Quando a locomotiva freou suavemente na agradável estação de Salisbury, já sabia para onde ir: 11, Baker Avenue. A pensão era só de portugueses, pequena e bem localizada. Já lá estivera da outra vez e me tornara amigo do proprietário, que fazia questão de pertencer à chamada "reação"!

Cumprimenta-me efusivamente, relata suas aventuras (havia passado a fronteira quando da revolta de 7 de setembro) e me informa que a desforra está em marcha.

Telefona de imediato para um dos "chefes", segundo ele:

            - Tenho um "gajo" importante para vocês, foi legionário, é piloto e esteve metido no 7 de setembro também. Está aqui na minha frente. Escuta algo que não lhe agrada, responde rapidamente:

- Não, não lhe dei seu nome, fique tranquilo, OK, OK, ele ficará aqui.

Desliga e diz que o contato virá à pensão me entrevistar, tratando de arrumar um quarto em seguida, enquanto me deixa a pardas novidades.

Nos arredores de Salisbury estão os "Flechas" da DGS, que juntamente com seu chefe, Major Alves Cardoso, fugiram de Moçambique com todo equipamento possível. São recebidos pelo Rhodesian Army, com o qual passam a trabalhar.

Constituem uma excelente "task-force" para uma provável contra revolução e o que é mais importante, continuam unidos.

Espalhados pelas pensões e guest-houses, muitos comandos desertores, entre eles alguns que foram auxiliados pelo meu amigo E.C. durante a fuga.
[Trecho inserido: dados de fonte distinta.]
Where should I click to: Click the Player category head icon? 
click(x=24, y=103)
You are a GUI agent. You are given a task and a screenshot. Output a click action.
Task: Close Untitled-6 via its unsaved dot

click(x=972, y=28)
Dão-me notícias suas, no momento está em Johanesburg com uns membros do Wild Goose Club; está em boas mãos.

Os "planos" de contra revolução se fazem nos bares, em calorosas "discussões regadas a Lion e Castle, as cervejas locais...
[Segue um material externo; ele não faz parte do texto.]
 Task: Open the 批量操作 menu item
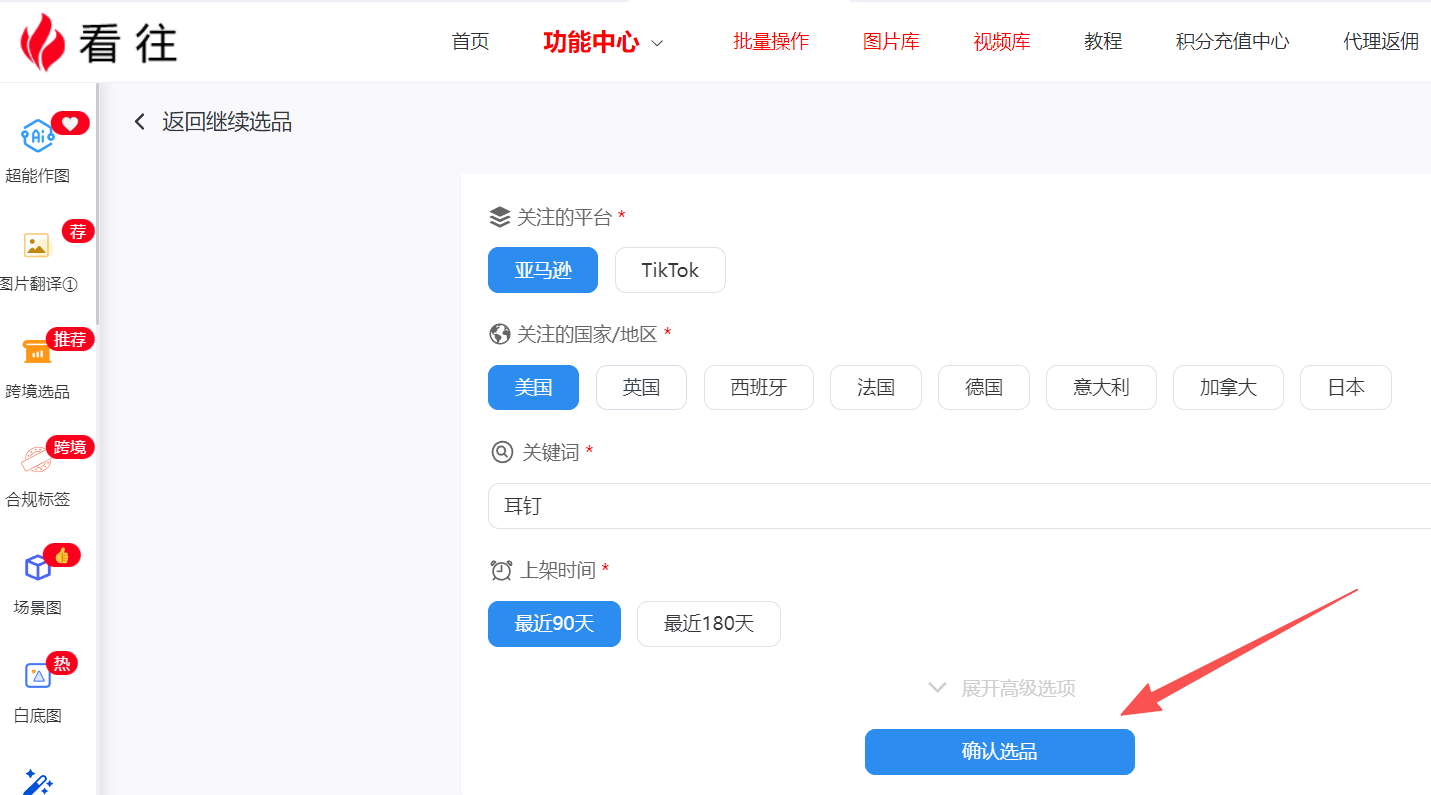click(x=770, y=42)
Travo conhecimento com o Capitão Valdemar, dos comandos e o Alferes Esteves, dos Pisteiros de Combate e nos tornamos amigos.

Sou rapidamente entrevistado pelo emissário do grupo em formação, que diz contar com apoio da África do Sul e Rhodésia e passo a ter minha estadia paga por eles. A única ordem é esperar.

Passo a conhecer melhor o esquema quando sou requisitado para o grupo de Segurança nos escritórios da Organização. Trata-se de uma série de salas num dos andares de um edifício na própria Baker Avenue, a poucos metros do Centro de Recrutamento do Exército. O chefe, ou melhor, o que apareceria como chefe é o dissidente da Frelimo, Miguel Murrupa, que ocupara um alto posto quando ainda na Tanzânia. É pró-ocidental e pretende criar um governo de harmonia entre brancos e negros.

Mas está completamente desorganizado, entregue às mãos oportunistas ou inexperientes, como seu lugar-tenente autodenominado "Capitão Gravata", um sonhador e despreparado contra-revolucionário, a quem entregou a organização militar.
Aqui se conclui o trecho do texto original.